The Fiction of the Video Game Power Fantasy
Be the better of your world and everything in it — that’s power. The child staying up past bedtime, the worker telling their boss to get lost: people enacting their will and breaking the rules, free from comeuppance and consequence. Video games, they say, are made to bring that fantasy to life.
And that’s almost right: video games do empower us to act in ways we never could have before, freeing us from those pesky real-world constraints. But that’s wrong, too. Video games are drenched in the edicts of a designer telling you precisely what can’t be done — a distant parent who wants you to grow in ways that make you thankful you surrendered that hard-earned cash.
But that fantasy stumbles in the face of that catchy chest-opening jingle or that oversized text littered with arbitrary numbers. In a medium where a mere sound or pop-up is specifically engineered to keep you in the worlds it creates, power is the last thing you would ascribe to its audience.
All-powerful, then, we are not.
But it’s not clear why we’d want to be, either. Power fantasies are static, unmoving entities — wholly perfect and complete. They’re psychological alcoves we use to hide from our ever-changing realities. They blunt the trauma imposed by life, giving us the power to briefly hold consequence and comeuppance at bay — if only in our imaginations.
Video games aren’t that, then. They’re littered with consequences. There’s a setting that dictates just how consequential our actions are: difficulty modes.
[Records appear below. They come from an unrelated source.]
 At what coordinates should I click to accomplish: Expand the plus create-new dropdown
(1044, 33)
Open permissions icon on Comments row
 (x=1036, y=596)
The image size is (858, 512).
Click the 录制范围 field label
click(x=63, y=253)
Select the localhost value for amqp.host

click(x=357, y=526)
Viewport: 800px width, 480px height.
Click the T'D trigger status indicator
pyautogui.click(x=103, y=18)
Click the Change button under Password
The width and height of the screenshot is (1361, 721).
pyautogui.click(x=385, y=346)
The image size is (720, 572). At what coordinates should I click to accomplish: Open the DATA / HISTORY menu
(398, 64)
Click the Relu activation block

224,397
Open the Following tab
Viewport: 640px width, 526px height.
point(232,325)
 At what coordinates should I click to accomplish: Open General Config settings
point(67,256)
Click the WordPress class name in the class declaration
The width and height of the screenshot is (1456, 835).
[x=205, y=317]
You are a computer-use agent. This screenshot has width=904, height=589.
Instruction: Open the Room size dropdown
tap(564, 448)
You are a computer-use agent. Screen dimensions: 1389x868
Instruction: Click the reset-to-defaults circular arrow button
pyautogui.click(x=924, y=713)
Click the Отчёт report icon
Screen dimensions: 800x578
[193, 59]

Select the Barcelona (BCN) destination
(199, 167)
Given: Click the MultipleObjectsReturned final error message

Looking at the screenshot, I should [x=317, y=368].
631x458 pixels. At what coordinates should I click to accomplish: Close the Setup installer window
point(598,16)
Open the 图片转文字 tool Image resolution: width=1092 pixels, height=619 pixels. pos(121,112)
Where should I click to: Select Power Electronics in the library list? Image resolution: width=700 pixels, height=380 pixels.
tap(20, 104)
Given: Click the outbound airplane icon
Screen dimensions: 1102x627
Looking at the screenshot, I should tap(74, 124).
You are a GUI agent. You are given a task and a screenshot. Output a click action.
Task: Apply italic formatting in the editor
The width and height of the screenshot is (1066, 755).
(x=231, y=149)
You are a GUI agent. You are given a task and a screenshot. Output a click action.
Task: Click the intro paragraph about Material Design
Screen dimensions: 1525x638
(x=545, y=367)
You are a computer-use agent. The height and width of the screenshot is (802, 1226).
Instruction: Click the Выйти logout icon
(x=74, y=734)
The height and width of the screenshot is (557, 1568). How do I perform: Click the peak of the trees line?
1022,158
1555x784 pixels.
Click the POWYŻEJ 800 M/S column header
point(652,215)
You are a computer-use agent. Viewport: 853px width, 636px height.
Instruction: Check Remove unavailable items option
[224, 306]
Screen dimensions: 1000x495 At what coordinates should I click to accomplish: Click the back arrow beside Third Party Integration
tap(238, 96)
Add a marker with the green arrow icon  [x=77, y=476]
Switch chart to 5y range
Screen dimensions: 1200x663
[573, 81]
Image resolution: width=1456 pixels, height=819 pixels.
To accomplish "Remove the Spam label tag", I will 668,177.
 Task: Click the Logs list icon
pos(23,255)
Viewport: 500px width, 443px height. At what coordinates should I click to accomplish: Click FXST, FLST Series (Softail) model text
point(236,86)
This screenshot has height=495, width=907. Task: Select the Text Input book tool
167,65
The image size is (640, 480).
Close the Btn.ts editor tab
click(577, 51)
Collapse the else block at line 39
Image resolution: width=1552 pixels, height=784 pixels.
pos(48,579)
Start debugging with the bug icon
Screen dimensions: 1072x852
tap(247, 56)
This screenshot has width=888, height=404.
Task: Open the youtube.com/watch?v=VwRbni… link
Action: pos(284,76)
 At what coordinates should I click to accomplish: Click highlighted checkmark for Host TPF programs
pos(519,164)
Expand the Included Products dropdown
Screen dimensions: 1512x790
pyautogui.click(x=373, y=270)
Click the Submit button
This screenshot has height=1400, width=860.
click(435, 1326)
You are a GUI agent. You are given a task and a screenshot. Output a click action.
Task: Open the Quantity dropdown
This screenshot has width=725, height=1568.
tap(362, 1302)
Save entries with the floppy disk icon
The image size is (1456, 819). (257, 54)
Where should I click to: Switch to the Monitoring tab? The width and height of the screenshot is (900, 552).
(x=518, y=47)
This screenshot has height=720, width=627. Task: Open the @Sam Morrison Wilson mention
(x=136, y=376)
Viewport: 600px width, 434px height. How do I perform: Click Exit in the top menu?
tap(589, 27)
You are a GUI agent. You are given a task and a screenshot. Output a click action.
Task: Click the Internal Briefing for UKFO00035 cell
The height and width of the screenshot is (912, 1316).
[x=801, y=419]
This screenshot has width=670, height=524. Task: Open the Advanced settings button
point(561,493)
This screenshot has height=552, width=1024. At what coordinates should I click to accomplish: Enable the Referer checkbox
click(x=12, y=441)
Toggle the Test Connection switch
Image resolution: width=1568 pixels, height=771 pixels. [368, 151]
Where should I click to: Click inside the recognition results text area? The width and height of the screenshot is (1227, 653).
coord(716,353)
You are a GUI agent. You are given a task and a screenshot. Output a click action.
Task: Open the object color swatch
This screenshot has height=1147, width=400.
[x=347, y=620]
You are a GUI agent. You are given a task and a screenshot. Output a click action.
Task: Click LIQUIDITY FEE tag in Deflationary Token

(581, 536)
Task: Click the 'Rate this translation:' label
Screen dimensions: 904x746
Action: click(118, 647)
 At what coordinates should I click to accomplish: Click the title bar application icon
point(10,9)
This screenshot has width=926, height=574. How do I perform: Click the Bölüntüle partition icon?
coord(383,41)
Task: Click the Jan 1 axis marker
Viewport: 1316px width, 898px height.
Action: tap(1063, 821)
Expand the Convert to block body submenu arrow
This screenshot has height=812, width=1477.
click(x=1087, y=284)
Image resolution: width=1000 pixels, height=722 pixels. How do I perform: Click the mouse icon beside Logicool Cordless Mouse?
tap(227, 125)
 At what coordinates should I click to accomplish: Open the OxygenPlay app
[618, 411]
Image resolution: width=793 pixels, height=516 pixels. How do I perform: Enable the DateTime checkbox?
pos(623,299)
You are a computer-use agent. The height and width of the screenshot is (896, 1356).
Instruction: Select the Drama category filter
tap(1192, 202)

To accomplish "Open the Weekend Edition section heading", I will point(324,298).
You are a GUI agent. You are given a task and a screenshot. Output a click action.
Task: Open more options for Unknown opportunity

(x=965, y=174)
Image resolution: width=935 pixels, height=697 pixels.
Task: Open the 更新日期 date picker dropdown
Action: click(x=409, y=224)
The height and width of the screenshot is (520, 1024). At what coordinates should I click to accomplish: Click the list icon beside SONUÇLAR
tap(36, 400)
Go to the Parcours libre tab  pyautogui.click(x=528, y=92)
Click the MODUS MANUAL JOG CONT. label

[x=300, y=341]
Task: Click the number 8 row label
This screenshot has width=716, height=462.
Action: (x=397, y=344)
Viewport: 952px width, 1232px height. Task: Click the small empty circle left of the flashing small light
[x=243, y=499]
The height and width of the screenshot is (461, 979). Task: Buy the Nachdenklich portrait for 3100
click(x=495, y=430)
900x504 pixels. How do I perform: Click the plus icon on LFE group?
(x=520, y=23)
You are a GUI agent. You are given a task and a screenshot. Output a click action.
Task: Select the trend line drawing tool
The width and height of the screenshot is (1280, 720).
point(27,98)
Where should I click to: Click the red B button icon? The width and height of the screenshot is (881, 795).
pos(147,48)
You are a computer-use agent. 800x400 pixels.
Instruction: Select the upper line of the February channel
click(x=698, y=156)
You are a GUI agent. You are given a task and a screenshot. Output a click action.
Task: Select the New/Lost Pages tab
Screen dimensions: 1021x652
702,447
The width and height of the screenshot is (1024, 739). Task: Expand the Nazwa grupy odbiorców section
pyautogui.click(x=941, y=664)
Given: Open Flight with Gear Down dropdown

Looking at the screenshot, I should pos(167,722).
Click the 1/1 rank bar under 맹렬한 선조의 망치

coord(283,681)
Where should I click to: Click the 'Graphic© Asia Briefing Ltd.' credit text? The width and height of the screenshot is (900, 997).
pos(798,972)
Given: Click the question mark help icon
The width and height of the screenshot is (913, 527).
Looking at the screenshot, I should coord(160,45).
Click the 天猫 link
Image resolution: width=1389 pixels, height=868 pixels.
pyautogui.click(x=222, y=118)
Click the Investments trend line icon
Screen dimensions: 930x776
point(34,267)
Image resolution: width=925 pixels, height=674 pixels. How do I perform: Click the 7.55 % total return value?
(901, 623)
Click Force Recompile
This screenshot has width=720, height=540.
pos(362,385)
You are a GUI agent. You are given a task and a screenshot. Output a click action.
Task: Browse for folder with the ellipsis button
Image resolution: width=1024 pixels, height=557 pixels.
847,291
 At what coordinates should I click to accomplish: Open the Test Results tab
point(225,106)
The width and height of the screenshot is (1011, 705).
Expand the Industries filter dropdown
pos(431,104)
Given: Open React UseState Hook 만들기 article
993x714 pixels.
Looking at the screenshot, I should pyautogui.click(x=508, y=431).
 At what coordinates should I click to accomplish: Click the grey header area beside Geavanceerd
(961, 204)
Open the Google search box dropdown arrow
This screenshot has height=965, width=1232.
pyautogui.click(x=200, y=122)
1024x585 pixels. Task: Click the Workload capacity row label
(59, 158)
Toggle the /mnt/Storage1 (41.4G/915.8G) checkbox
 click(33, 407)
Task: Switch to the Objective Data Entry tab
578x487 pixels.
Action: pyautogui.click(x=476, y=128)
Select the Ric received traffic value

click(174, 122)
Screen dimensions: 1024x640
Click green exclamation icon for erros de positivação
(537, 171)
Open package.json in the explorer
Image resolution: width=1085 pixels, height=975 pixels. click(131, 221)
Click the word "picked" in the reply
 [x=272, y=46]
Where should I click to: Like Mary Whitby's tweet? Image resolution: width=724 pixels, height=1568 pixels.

They let us decide just how much that distant parent can punish you, with that selection being one of the few instances of control we actually have.
But video games do exploit our desire for power, holding it to ransom until the credits roll. It might be a grueling three-month grind for the ultimate raid drop or that final, distant point on a never-ending skill tree. That, there, is a power fantasy in the most literal sense — a construct used to entrap us with the ultimate power we think is to come. Level after level, we toil to bring it to life.
By putting that reality just beyond reach with new gear and new levels — something that couldn’t happen if we wielded true power — we never quite get that fix. In a video-game world, we’re almost nearly all-powerful because games wouldn’t work otherwise — there’d simply be nowhere to go. In contrast, power fantasies make us as good as we’re ever going to be. Wholly compete and unmoving.
We’re David in a world where almost everything is Goliath — and we strive to stand at eye’s height with them by game’s end. That desire is the hand-crafted treadmill designers use to keep us playing. To actually fulfill it — or fulfill it too soon — is game-design suicide.
Games are a progression fantasy, a competency fantasy, a power-chase fantasy — but never quite a power fantasy. If anything, they’re about swapping what little power we have here for a different kind of power. A change of pace, perhaps, but not always a change of place. That de-powered protagonist is an entry point to ease us into the ascendancy to come — a benchmark to help us appreciate that eventual progression.
We forget, too, that we oft become characters who are powerful in our world, and merely competent in theirs. Fallen Order’s Cal has abilities we could only dream of in our world — that’s why we become him. But they aren’t necessarily all that exceptional in his. We could choose to swap that power in real life instead: a doctor finds power in the domain of a hospital, a firefighter finds power in a burning house.
Yet we often don’t because the acquisition of such power — or competency — is a slow, harsh slog that takes actual decades to achieve. That makes video games particularly dangerous, as they offer the satisfaction and immediacy that little else can. They’re a distraction from real pursuits that have could have positive real-world impacts.
That’s not to say we’re without power in the games we play. Leap buildings, lift heavy objects, drive fast cars — we almost always wield objectively more power than our real-world selves. But our nefarious counterparts often leap taller buildings, lift heavier objects, drive faster cars. They’re the constraint that prevents video games from becoming a power fantasy. They’re the boss, the parent — the school-yard bully who absolutely must be stopped.
And that’s the positive message here: power, competency — whatever label you want to use — has to be earned. It’s to say that life, real or digital, is full of challenges that can be overcome by getting good. Cheats and microtransactions contradict that message and prove that video games aren’t a power fantasy because they turn them into one. Unlimited ammo, walk through walls: effortlessly best anything in your respective digital world.
Power must be earned; power should be used for good — valuable lessons that video games have the unique ability to embody. If film, television, and books are couriers of that message, then games are undoubtedly its practitioner.
We can become practitioners in the real world, too. We can take lessons from that pursuit of power — repetition, persistence, ambition — to help us develop our own powers in the real world. With those, we can work together to make that world a better place, and turn that distant fantasy into tomorrow’s reality.